A Look At Pfizer's Pipeline For Candidates To Replace Lipitor's Lost Revenue

Nov.23.11 | About: Pfizer Inc. (PFE)

As generic company’s line up to start producing Pfizer’s (NYSE:PFE) hit cholesterol medication Lipitor, Pfizer’s investors are anxiously waiting the approval of new drugs to replace lost revenue and profit. In 2010, Lipitor produced 10.7 billion dollars in revenue for Pfizer, by far its best selling drug. A look at drugs in the same class that also went generic can give you an idea of the amount of sales Pfizer stands to lose.



Sales year before patent expiration

Sales two years after patent expiration

% Decrease

Simvastatin (Zocor)


~4.3 Billion

~660 million


Pravastatin (Pravachol)

Bristol-Myers Squibb

~2.2 Billion

~203 million


Atorvastatin (Lipitor)


~10.7 Billion

~1.3 Billion *


Click to enlarge

* Estimated by averaging Zocor and Pravachol decreases

So if Lipitor follows a similar pattern as its chemical cousins two years from now Pfizer will have around 9.5 Billion in revenue to replace. You don’t replace the best selling drug of all time with one medication, so let’s take a look at a few of the drugs that could help Pfizer replace this lost revenue.

Pfizer currently has 11 medications in the registration phase and 22 medications in Phase 3 trials. Many of these medications are already available on the market and are in the process of being approved for new disease states. I will be focusing on new medications that have the most financial potential.

Apixaban (Phase 3)

Apixaban is Pfizer’s anticoagulation medication developed in partnership with Bristol-Myers Squibb (NYSE:BMY). It is going to be one of three medications that will be vying for the possible 10 billion dollar a year market of replacing Coumadin.
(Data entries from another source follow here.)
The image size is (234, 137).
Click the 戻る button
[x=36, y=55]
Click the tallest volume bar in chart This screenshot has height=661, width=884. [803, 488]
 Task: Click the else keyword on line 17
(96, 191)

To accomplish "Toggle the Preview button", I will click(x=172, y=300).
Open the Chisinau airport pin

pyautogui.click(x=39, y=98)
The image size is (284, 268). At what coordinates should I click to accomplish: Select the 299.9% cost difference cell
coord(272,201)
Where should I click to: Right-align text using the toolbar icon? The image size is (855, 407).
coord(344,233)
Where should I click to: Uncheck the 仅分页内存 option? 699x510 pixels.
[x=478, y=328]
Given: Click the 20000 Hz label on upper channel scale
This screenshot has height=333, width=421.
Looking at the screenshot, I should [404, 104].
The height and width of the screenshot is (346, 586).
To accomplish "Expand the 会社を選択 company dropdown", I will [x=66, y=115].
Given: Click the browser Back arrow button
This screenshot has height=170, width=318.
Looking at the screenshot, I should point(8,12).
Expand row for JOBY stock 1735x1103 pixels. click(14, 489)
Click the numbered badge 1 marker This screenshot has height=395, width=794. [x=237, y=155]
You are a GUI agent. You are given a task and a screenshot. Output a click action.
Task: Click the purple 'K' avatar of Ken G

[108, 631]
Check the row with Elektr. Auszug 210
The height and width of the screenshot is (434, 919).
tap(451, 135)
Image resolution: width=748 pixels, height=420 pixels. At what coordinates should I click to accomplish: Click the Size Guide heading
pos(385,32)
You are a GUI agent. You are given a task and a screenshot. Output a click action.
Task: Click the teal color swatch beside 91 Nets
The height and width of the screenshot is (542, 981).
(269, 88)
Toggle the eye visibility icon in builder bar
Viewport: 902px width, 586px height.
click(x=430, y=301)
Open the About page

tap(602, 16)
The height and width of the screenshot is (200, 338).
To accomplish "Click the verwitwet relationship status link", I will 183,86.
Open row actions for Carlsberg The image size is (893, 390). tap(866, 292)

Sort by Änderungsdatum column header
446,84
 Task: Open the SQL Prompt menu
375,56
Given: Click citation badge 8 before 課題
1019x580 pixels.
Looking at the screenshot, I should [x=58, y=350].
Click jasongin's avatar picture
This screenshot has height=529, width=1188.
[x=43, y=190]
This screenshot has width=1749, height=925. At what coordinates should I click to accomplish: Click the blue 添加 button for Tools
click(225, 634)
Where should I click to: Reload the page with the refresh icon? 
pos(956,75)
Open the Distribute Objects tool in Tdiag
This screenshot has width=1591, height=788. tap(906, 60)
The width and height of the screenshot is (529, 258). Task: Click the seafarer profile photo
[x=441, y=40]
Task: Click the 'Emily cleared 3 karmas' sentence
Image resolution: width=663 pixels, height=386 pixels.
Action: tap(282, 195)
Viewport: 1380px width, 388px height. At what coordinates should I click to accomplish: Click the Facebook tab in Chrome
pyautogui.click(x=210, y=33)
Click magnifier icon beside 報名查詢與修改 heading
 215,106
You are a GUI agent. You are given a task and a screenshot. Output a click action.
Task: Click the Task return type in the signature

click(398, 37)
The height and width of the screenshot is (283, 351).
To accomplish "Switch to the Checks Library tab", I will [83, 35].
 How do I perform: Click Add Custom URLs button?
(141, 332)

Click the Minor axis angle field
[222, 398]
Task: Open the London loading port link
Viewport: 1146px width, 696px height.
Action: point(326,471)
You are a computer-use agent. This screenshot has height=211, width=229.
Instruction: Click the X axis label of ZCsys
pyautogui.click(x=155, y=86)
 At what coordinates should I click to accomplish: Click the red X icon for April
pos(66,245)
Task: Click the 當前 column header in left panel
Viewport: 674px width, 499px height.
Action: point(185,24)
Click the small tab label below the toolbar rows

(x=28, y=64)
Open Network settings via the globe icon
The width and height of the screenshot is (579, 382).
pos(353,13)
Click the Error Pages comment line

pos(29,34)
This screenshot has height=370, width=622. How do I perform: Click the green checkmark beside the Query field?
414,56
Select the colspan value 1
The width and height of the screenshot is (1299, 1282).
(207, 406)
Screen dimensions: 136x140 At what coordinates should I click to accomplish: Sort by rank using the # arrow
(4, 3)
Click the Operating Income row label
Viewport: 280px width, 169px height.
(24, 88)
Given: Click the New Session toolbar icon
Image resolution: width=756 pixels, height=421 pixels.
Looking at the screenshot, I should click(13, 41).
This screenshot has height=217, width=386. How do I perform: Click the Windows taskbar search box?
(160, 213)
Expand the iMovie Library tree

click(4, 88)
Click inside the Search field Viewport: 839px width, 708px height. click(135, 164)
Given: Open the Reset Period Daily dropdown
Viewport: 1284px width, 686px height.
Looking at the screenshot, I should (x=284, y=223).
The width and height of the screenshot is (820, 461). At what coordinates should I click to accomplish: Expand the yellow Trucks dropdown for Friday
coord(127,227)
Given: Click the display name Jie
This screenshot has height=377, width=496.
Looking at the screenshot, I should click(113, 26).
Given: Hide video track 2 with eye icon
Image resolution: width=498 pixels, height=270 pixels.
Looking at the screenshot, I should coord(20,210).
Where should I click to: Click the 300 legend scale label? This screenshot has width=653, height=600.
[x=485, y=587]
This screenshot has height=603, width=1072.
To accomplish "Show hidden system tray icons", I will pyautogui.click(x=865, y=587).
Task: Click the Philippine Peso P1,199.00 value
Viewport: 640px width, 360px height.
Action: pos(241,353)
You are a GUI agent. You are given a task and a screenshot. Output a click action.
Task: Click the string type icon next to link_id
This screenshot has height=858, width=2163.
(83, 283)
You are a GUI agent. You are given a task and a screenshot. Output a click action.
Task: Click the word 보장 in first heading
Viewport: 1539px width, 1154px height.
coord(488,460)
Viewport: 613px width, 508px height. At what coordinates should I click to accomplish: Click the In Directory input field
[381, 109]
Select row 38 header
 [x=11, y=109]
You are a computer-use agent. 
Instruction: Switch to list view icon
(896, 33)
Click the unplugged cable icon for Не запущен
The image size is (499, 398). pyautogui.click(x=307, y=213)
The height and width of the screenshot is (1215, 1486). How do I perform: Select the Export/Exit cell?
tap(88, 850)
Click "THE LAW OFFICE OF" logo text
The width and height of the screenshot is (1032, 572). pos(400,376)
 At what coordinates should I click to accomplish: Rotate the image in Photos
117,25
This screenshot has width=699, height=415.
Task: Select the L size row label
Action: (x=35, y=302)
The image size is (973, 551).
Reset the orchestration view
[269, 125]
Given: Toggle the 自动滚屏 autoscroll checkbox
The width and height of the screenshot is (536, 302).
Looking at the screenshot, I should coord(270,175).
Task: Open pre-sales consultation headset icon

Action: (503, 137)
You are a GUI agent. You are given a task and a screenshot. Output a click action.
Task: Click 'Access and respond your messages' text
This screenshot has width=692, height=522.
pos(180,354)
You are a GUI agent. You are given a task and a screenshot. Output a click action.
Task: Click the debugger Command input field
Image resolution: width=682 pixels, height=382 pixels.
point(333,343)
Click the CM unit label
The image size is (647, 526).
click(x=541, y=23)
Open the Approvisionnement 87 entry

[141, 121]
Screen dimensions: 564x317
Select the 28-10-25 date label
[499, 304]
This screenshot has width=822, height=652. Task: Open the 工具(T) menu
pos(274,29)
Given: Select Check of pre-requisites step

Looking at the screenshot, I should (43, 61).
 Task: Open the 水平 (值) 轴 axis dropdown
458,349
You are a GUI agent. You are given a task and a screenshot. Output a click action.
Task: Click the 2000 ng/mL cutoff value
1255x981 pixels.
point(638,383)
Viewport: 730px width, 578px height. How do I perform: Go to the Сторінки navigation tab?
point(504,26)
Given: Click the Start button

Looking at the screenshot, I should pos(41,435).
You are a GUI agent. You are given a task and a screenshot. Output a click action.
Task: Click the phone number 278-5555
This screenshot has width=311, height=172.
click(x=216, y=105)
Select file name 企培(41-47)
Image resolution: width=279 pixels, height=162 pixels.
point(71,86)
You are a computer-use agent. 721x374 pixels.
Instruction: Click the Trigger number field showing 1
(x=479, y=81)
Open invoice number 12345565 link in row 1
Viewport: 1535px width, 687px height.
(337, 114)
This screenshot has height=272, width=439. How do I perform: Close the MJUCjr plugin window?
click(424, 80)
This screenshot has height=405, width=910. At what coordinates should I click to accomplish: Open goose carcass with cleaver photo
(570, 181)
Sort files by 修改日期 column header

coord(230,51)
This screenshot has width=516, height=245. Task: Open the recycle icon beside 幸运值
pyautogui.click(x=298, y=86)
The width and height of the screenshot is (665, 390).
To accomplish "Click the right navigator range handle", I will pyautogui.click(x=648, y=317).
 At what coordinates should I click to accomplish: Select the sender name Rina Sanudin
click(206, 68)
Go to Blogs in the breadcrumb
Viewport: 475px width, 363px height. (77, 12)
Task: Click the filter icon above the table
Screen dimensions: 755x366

  • As previously stated the anticoagulation market has huge potential
  • Does not have to be monitored extensively like Coumadin
  • ARISTOTLE trial showed Apixaban to reduce mortality by 11% when compared with Coumadin with less bleeding risks in treating patients with atrial fibrillation
  • A main competitor Xarelto (Johnson and Johnson) was rejected for treating patients with atrial fibrillation
  • Limited interactions with food and other medications when compared to Coumadin


  • Already beaten to the market by Pradaxa (Boehringer Ingelheim)
  • Must be dosed twice daily and adjusted for renal function
  • Was not to superior to Lovonox in preventing thromboembolisms in patients discharged from the hospital
  • More costly than Warfarin, although does not require extensive monitoring

Tofacitinib (Phase 3)

Tofacitinib is a novel JAK3 inhibitor which is intended to treat a variety of immunological diseases including RA, inflammatory bowel disease, and psoriasis.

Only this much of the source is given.